Begin at the base of an obvious right-arching crack that narrows to a seam just below the top. Initially the climbing is easy in the hand sized crack but quickly becomes more demanding as the crack narrows to finger width. The sustained crux section is protected by #00 - #1 TCU's or small stoppers / brass. Technical footwork on thin edges and stamina is necessary to place gear. A committing mantle move (5.10-) out of the seam to the top adds excitement to this J-Tree classic! The descent is a walk off to the east down a gully system with several ledges.
Protection
This beautiful crack / face climb requires many cams to 2.5" - especially 1/2" to 1". Very small to medium stopper placements also exist. Two bolts with hangers can be used to set up a belay at the top.
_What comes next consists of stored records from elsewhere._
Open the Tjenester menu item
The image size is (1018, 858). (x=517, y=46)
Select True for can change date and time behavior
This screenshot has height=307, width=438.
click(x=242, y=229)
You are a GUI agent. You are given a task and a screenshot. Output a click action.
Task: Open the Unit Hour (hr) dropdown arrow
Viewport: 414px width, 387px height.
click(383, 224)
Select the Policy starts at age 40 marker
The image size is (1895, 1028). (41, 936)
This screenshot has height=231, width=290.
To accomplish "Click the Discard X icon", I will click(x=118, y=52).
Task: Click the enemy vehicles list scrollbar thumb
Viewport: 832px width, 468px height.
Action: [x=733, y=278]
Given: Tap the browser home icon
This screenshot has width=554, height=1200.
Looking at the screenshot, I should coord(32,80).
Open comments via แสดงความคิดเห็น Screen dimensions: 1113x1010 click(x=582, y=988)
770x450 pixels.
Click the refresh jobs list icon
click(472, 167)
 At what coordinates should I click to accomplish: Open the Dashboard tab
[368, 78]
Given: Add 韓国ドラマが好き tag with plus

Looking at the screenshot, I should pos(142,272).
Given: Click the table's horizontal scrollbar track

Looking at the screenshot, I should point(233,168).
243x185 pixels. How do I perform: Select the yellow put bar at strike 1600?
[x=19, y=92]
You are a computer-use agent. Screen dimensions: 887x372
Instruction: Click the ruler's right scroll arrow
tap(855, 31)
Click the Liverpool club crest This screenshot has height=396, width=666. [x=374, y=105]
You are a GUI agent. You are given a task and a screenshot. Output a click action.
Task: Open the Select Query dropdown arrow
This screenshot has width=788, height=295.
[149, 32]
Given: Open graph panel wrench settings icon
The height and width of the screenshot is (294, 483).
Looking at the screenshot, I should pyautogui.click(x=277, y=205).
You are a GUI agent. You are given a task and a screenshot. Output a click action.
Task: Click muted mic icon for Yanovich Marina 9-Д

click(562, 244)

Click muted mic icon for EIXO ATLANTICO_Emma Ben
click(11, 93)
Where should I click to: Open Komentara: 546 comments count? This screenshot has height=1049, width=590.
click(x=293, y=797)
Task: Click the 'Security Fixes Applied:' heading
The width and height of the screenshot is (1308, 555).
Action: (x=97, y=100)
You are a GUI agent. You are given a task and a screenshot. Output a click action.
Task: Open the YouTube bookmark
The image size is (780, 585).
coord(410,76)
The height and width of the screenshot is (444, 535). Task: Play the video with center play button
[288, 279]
By C Miller Administrator Apr 3, 2003 rating: 5.11c
There was a stunning photo in Mountain Magazine (remember that?) of this route not long after the FA. A spectacular and memorable line in a beautiful location. Four stars out of five.
Well worth the beautiful hike out there. I believe it took us two or three hours when we went and we got lost in the dark on the way back. Striking line in a very cool setting.
I have not gotten on this route, but it is definitely off the beaten path. We hiked out to it (guided by the old fellow in the photo here), and after a LOT of missed turns, boulder hopping, and bushwhacking, we got to Vector. It looked amazing, but unfortunately it was almost dark by that time. I really hope to get back to it.